Work to be completed. From the entries below, retype only the lines from the one with "Lees meer → (503, 18)" through the one with "Over ons (611, 50)", exactly as written.

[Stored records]
==*==
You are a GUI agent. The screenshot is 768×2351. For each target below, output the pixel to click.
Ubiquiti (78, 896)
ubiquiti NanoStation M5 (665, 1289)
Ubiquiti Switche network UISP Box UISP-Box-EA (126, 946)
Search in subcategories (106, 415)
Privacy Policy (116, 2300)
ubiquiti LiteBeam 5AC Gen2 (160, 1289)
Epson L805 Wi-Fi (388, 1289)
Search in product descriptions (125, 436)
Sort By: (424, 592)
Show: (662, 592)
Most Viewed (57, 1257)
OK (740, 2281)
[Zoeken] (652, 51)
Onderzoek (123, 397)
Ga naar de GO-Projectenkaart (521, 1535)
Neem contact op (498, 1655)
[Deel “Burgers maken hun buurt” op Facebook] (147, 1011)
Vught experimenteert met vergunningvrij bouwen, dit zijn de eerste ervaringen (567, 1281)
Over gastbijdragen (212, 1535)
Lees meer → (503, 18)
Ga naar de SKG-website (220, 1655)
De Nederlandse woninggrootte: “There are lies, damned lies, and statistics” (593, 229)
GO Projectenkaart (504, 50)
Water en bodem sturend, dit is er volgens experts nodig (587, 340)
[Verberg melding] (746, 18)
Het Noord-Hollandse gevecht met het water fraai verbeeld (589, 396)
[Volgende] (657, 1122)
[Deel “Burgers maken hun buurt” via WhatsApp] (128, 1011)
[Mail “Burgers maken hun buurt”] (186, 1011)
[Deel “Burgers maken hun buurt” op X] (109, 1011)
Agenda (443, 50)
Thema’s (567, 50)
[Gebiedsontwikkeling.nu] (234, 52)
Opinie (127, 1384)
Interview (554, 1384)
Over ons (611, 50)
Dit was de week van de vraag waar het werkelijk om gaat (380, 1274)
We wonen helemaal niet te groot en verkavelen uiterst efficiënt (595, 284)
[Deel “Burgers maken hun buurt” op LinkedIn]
==*==
Problem solution.
Lees meer → (503, 18)
Ga naar de SKG-website (220, 1655)
De Nederlandse woninggrootte: “There are lies, damned lies, and statistics” (593, 229)
GO Projectenkaart (504, 50)
Water en bodem sturend, dit is er volgens experts nodig (587, 340)
[Verberg melding] (746, 18)
Het Noord-Hollandse gevecht met het water fraai verbeeld (589, 396)
[Volgende] (657, 1122)
[Deel “Burgers maken hun buurt” via WhatsApp] (128, 1011)
[Mail “Burgers maken hun buurt”] (186, 1011)
[Deel “Burgers maken hun buurt” op X] (109, 1011)
Agenda (443, 50)
Thema’s (567, 50)
[Gebiedsontwikkeling.nu] (234, 52)
Opinie (127, 1384)
Interview (554, 1384)
Over ons (611, 50)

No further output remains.